Young children like to be with their parents much of the time, day and night. Often, parents find that their child has an easier time falling asleep if they stay with him patting his back or keeping him company. In the uneasy moments before sleep, he gains comfort when they are near.
His desire to be with his parents is normal, and the attention he receives from them is essential for his development. As he comes to understand that they are there even when he can’t see them, and that every time they go away they come back, he begins to feel secure and trusting. Gradually, based on these feelings of trust, he’ll develop the ability and desire to separate from his parents.
Waiting for that separation to occur, however, can be frustrating for parents who would like more time to themselves. They don’t often have a chance to be alone at home, especially when they’re followed by a young child who won’t let them out of his sight. And at times, a child who stays close by his parents can be an embarrassment in public or when other adults are visiting.

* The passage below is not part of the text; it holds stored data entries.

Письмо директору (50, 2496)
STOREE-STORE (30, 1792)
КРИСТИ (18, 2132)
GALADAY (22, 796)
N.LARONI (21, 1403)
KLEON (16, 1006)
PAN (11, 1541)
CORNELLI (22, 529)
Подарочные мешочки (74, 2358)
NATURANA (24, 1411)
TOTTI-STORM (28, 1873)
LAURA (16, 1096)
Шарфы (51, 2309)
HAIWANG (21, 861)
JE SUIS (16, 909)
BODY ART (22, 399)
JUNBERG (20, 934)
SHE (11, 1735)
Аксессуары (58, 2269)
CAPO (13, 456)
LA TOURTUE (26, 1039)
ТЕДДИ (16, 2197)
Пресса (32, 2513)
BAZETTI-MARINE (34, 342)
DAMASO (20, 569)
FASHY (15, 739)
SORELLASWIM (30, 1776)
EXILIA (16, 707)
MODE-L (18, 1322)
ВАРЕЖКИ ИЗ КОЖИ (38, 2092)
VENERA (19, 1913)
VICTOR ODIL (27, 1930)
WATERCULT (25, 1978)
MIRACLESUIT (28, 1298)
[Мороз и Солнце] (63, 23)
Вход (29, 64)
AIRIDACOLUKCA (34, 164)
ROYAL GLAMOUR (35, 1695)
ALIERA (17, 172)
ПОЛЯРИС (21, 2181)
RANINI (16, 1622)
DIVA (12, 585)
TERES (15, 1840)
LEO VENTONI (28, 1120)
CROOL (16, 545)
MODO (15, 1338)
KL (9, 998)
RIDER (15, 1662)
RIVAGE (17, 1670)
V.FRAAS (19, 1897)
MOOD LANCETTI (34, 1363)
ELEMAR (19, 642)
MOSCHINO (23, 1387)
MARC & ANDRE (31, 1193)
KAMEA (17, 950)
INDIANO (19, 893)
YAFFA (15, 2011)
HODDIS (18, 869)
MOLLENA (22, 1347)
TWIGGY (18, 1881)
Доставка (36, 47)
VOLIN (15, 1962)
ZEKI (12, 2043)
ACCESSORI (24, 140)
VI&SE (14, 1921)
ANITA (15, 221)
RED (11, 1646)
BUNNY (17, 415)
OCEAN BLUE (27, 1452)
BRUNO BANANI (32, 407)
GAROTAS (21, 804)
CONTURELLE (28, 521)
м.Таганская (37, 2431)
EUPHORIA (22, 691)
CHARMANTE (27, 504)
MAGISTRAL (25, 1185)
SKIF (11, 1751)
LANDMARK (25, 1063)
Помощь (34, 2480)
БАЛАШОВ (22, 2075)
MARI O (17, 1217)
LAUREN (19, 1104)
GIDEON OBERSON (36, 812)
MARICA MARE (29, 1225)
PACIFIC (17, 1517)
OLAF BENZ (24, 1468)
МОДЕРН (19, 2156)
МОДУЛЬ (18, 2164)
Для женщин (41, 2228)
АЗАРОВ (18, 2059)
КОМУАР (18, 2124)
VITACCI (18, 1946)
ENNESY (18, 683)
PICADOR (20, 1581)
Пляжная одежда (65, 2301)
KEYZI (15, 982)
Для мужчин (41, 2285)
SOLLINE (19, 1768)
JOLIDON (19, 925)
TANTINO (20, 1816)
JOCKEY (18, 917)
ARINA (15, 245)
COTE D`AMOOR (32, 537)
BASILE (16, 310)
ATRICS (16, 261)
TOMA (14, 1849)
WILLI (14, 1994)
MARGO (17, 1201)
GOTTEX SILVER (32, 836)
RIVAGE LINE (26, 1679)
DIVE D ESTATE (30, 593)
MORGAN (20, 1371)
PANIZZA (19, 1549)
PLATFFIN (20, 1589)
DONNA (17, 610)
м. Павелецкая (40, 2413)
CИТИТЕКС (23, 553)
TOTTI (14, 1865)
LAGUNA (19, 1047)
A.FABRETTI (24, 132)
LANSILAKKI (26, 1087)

A baby will indicate his need for closeness by reaching out to be picked up. When he can crawl, he’ll follow his parents’ voices and crawl to be near them. Later as a toddler, he’ll often carry his toys from room to room to be with his parents. And although at three or four years old he may spend time at school, day care, or a neighbor’s house, he’ll still prefer to be near his parents when he’s home. Children, like adults, want company-especially the company of their own families.

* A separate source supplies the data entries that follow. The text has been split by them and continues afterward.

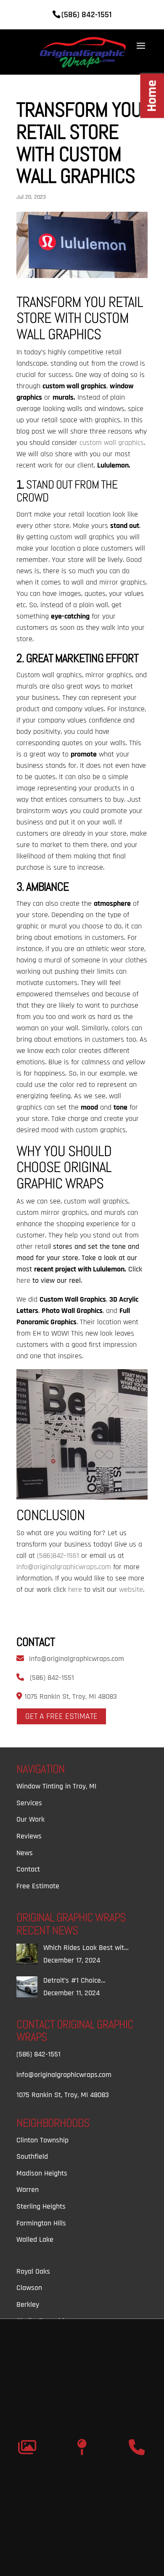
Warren (27, 2189)
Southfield (32, 2156)
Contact (28, 1869)
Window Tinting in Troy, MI (56, 1786)
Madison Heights (41, 2173)
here (23, 1280)
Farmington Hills (41, 2223)
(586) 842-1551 (52, 1677)
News (24, 1853)
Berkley (27, 2304)
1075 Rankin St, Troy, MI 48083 (69, 1696)
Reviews (29, 1836)
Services (29, 1803)
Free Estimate (37, 1886)
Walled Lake (34, 2239)
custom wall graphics (111, 442)
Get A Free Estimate (61, 1716)
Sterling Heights (41, 2206)
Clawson (29, 2288)
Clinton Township (42, 2140)
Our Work (30, 1819)
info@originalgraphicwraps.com (76, 1659)
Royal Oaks (33, 2271)
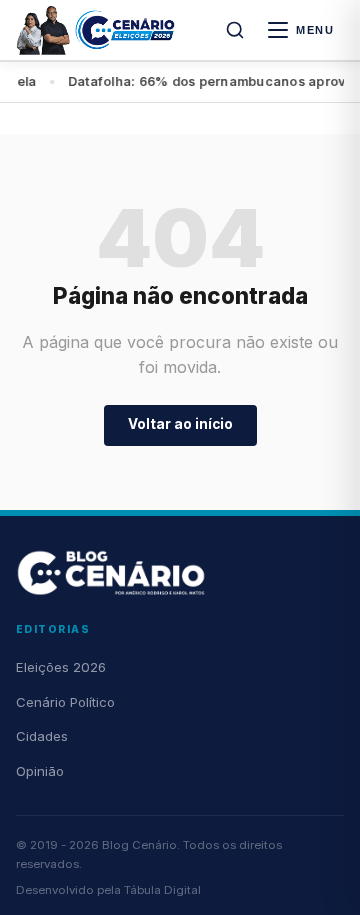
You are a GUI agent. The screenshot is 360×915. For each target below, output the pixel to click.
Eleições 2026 (61, 667)
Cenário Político (65, 702)
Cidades (42, 736)
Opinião (40, 771)
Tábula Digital (162, 890)
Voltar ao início (180, 424)
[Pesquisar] (235, 30)
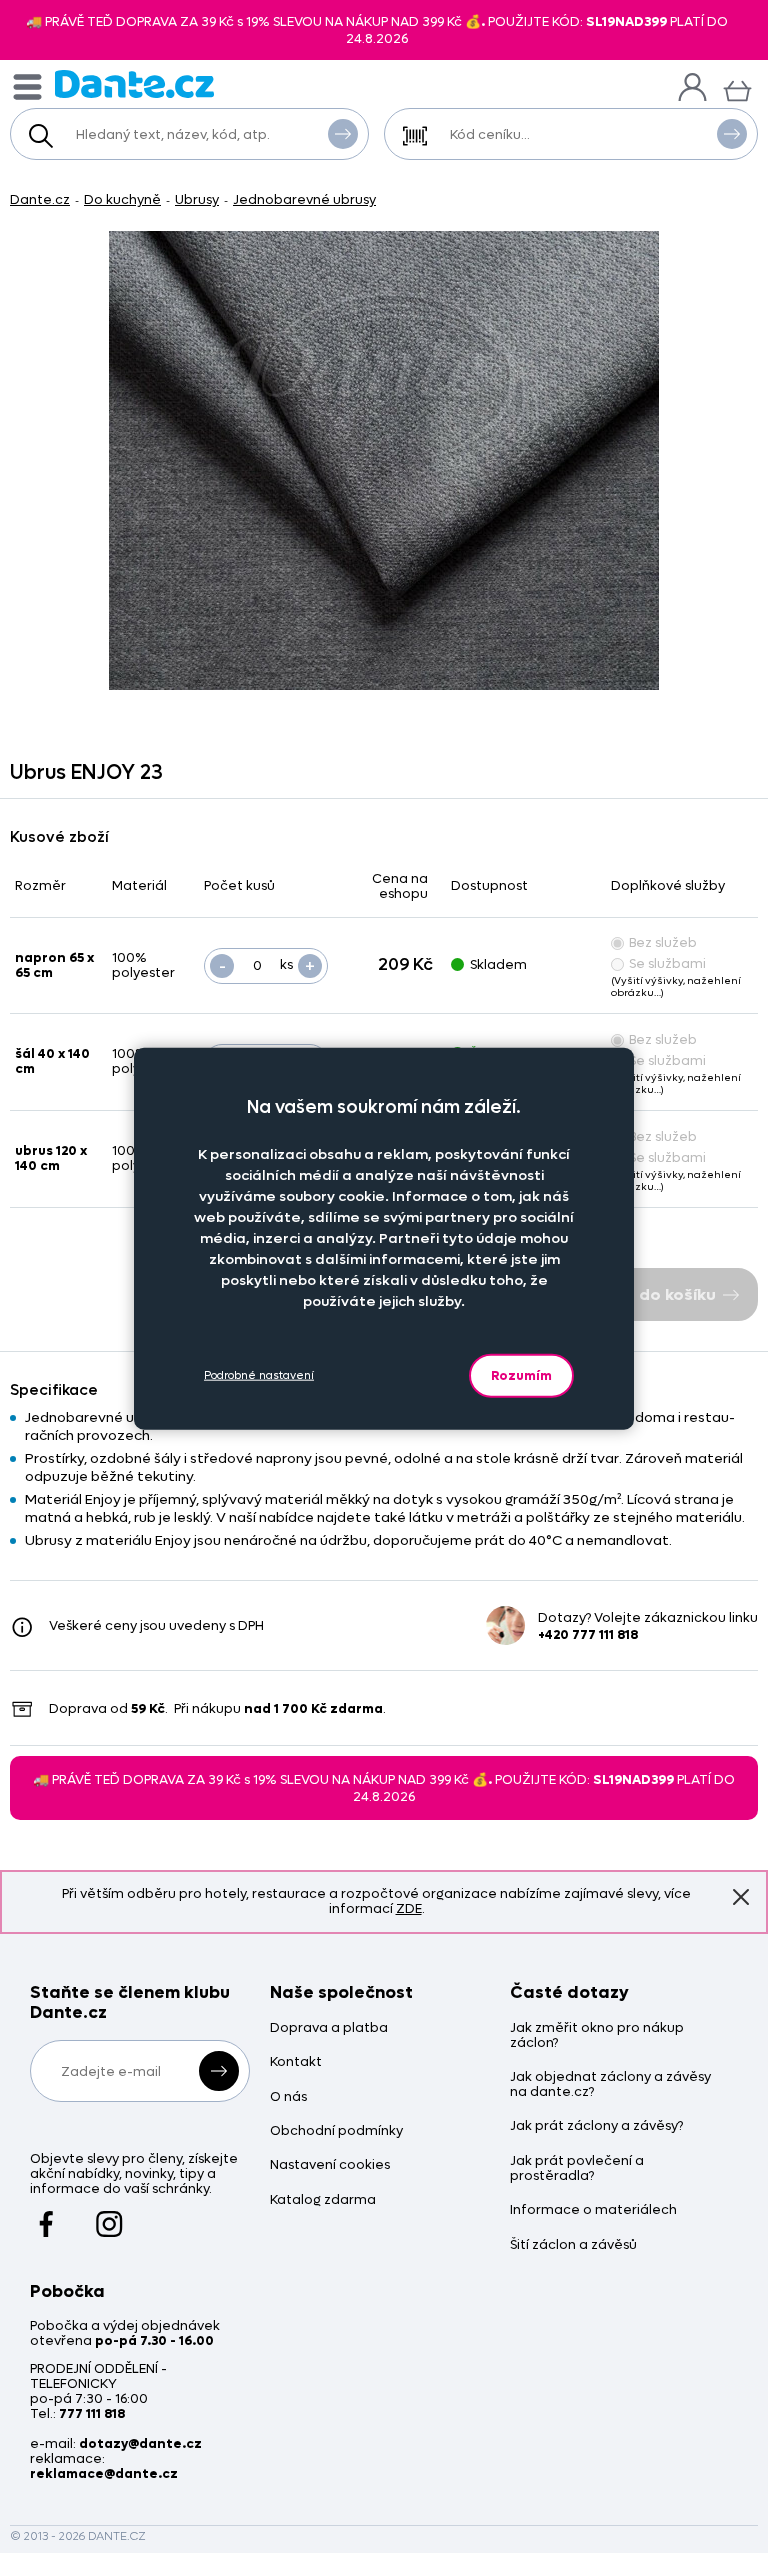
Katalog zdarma (323, 2200)
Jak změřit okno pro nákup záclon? (597, 2036)
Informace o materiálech (593, 2210)
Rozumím (521, 1374)
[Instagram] (109, 2215)
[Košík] (737, 88)
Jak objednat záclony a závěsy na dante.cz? (610, 2085)
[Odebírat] (219, 2071)
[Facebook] (46, 2215)
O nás (288, 2097)
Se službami (667, 963)
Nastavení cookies (330, 2165)
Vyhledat (343, 134)
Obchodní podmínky (336, 2131)
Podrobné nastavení (259, 1375)
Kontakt (296, 2062)
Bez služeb (663, 942)
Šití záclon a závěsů (573, 2245)
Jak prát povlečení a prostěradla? (577, 2169)
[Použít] (732, 134)
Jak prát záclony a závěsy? (596, 2126)
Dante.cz (40, 199)
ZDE (409, 1908)
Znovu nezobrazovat (741, 1897)
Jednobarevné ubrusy (304, 199)
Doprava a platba (329, 2028)
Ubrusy (197, 199)
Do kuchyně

When your child wants to be with you, try to be understanding and accommodate him when possible, knowing that this stage of hi development normal. When you need time for yourself at home, try distracting him with an interesting puzzle, book, or box of toys that he hasn’t seen for a while. You also can invite one of his playmates for a visit. When your preschooler has friends over, he may play happily without having you nearby; if the children are old enough to play safely without close supervision, you can have some time to yourself.
If you’re having adult guests over, try to anticipate your child’s need for attention. Suggest he draw pictures for the visitors to take home. Place some interesting toys next to your seat so he can play nearby without having to involve you. Such diversions work, but it’s unrealistic to expect him to leave you entirely alone. If you exclude him, he may become demanding, silly, or whiney. But if you partially include him, focusing attention on him at least some of the time, you should be able to talk to your guests without too much interruption.
As he reaches the early elementary years, he’ll spend more and more time playing with friends or occupying himself in his room, and less time with you. One mother, whose seven-year-old always stayed close to her when he was a preschooler, was surprised to find herself greatly wishing he’d spend more time with her now.